▶ Task statement:
Identify every line in the records below that contains the string "Where", treating uppercase and lowercase as distinct, and copy each such line in full.

▶ Extracted records:
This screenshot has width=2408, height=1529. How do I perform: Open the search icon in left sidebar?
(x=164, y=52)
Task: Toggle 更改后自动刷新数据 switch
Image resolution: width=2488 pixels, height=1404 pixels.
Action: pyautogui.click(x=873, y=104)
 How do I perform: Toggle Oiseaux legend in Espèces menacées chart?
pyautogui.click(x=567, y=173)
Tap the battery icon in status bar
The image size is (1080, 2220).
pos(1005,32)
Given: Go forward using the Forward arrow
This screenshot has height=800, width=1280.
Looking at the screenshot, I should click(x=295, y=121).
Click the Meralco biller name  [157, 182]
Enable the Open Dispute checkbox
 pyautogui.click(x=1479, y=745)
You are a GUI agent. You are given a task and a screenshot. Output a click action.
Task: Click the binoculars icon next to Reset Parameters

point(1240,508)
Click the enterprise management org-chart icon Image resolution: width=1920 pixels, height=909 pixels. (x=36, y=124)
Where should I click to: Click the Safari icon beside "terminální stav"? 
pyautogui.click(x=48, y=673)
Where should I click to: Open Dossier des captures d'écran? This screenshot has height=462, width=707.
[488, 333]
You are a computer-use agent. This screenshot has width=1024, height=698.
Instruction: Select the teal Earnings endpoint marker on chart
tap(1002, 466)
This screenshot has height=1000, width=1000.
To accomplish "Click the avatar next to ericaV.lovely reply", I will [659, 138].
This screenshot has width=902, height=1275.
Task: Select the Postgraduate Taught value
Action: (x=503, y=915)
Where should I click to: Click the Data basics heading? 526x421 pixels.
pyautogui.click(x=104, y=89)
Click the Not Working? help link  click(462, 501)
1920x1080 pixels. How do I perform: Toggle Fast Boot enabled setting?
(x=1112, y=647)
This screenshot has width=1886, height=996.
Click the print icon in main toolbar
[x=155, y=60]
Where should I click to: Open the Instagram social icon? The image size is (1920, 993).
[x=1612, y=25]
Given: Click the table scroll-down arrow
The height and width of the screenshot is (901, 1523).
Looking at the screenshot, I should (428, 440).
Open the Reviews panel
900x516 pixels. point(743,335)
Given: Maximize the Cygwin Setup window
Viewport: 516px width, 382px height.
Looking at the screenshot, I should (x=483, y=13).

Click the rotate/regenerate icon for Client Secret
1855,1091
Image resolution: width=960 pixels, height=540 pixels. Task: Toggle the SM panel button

▶ The reply:
Where should I click to: Click the Safari icon beside "terminální stav"? 
Where should I click to: Open Dossier des captures d'écran? This screenshot has height=462, width=707.
Where should I click to: Click the Data basics heading? 526x421 pixels.
Where should I click to: Open the Instagram social icon? The image size is (1920, 993).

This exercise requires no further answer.